▸ **What needs to be done**
Answer these questions using the passage on neural tube development:
(a) Which three germ layers form in the embryo?
(b) What is the process by which the neural plate becomes the neural tube called?
(c) Into which two structures does the hindbrain separate?

How does the neural tube give rise to the various subdivisions of the nervous system? 

Answer: Patterning of the central nervous system is controlled by a set of inductive signals which control development of the neural tube through the regulation of transcription factors. 

CNS patterning describes the process by which an ordered spatial arrangement is achieved in neural tissue. During embryonic development, three cell layers (referred to as germ layers) are formed in the embryo: the endoderm, mesoderm, and ectoderm. The endoderm gives rise to the lining of internal organs, while the mesoderm forms skeletal muscle, bone, and connective tissue. The ectoderm gives rise to hair, skin, and the entire nervous system. During the course of development, the ectoderm initially develops into a structure known as the neural plate, which eventually folds into the neural tube. This process by which the neural plate becomes the neural tube is known as neurulation and is depicted in the figure below. 

neural tube formation

The neural tube then gives rise to three primary vesicles: the forebrain, midbrain, and hindbrain. The forebrain eventually differentiates into the telencephalon and diencephalon, while the hindbrain separates into the myelencephalon and metencephalon, as depicted in the figure below. 

derivation of nervous system structures

The question then arises, how does the neural tube give rise to its “adult derivatives”? The answer lies in the function of a number of inductive signals. A group of local signals determine fate of portion of the neural tube by regulating expression of transcription factors. This allows for the genetic control necessary for regionalization of both the dorsal-ventral and anterior-posterior axes of the nervous system.

(Collected data entries)

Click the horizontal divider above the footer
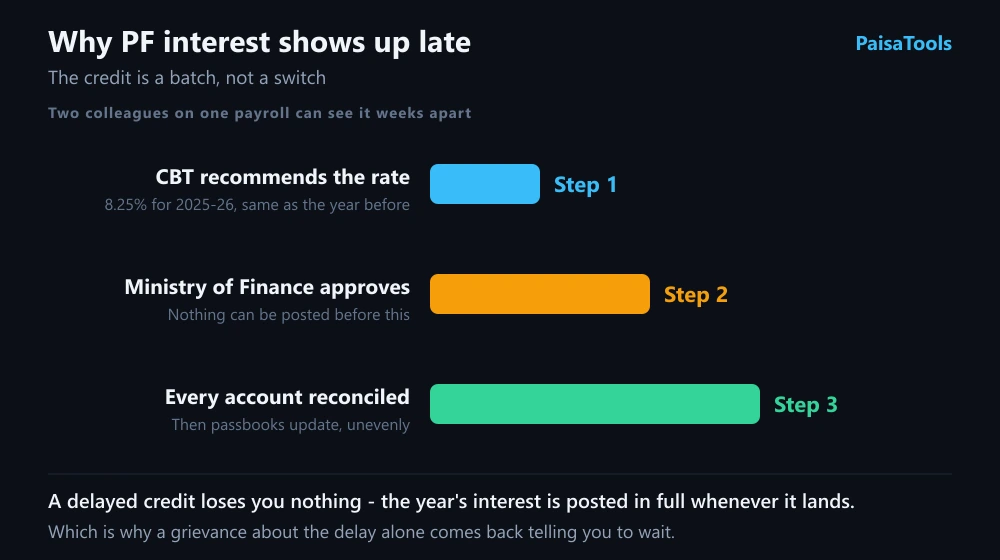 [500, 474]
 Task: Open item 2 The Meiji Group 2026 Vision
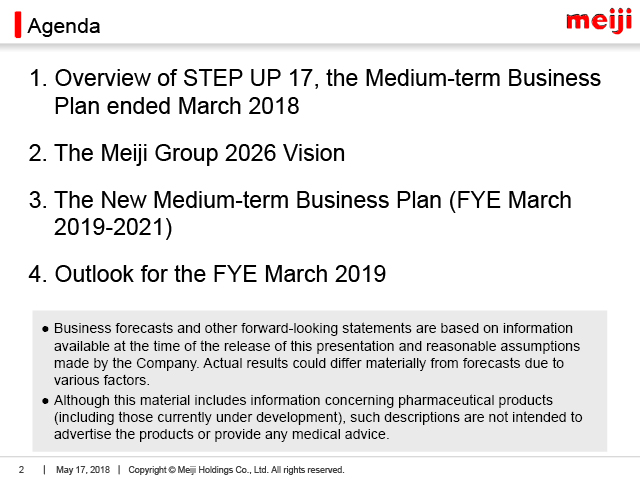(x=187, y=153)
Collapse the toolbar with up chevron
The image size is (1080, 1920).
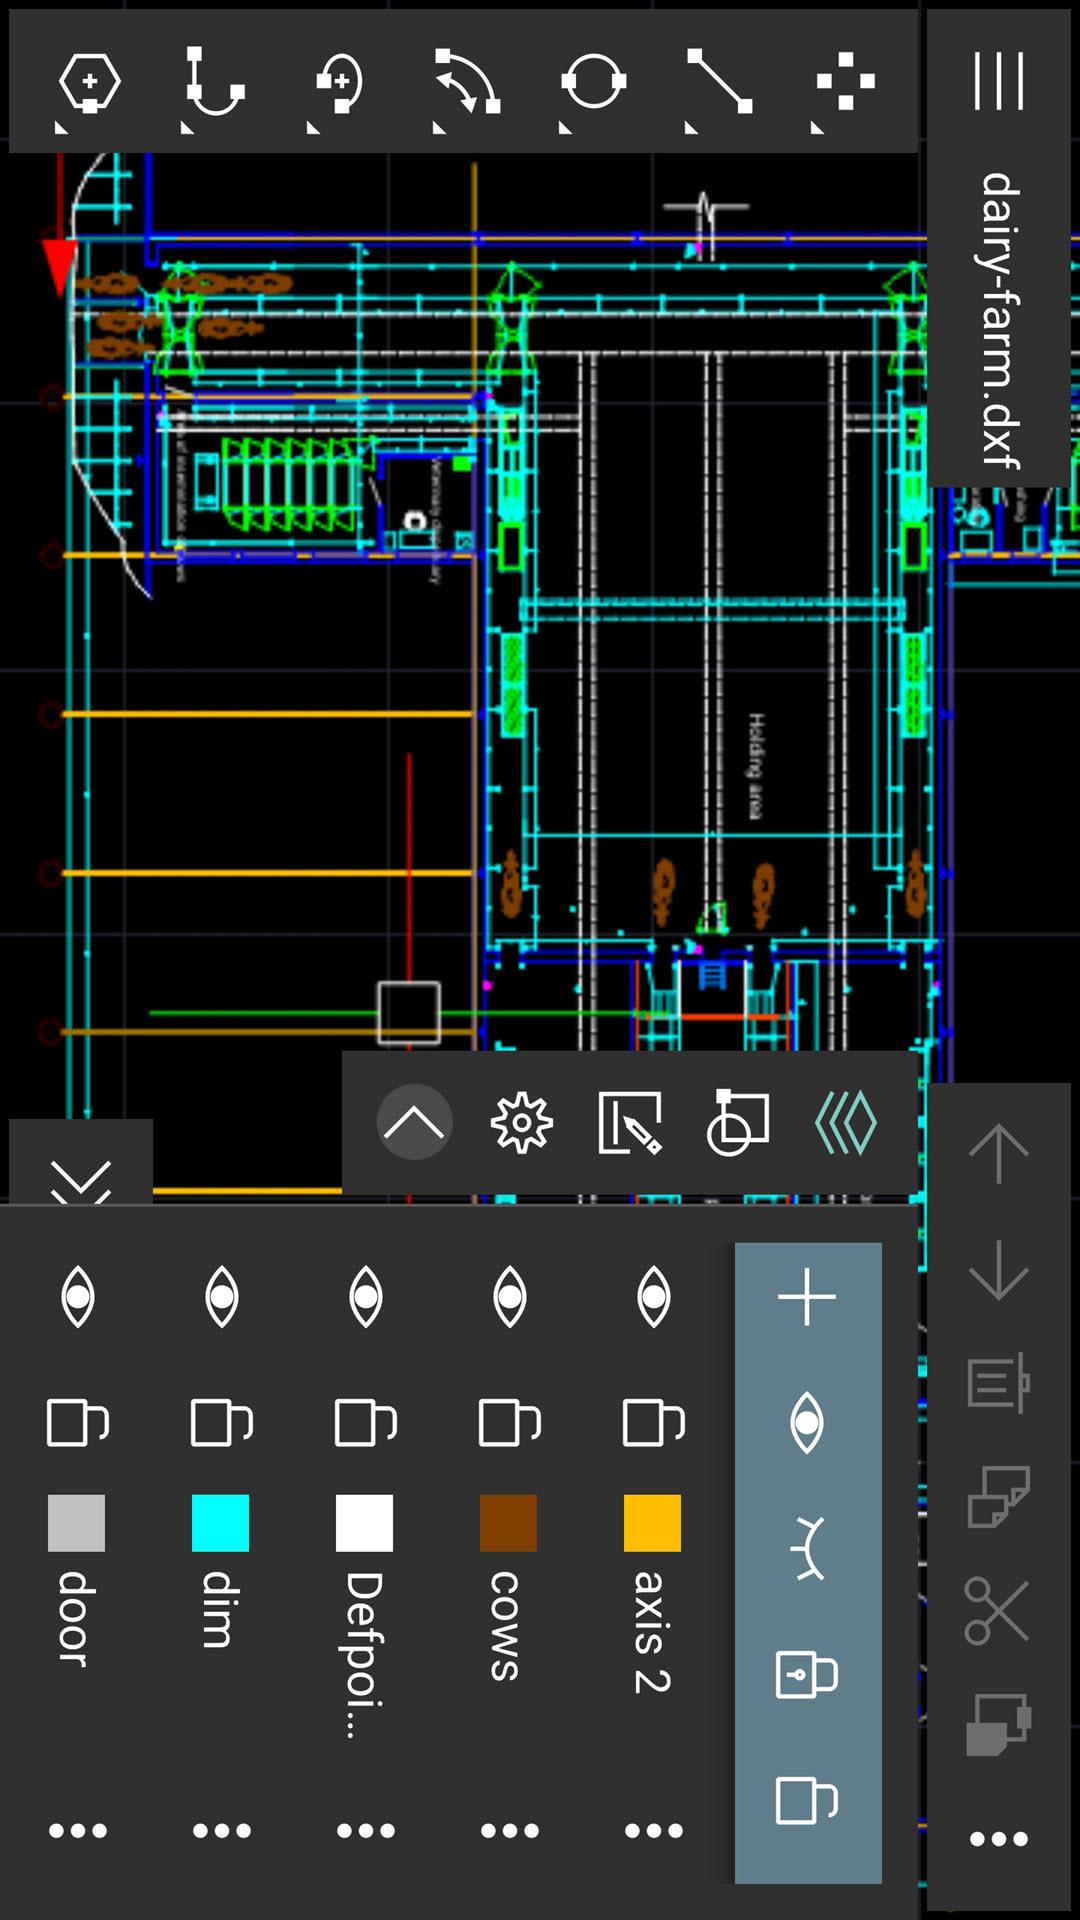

▸ **Exercise solution**
(a) The endoderm, mesoderm, and ectoderm.
(b) Neurulation.
(c) The myelencephalon and metencephalon.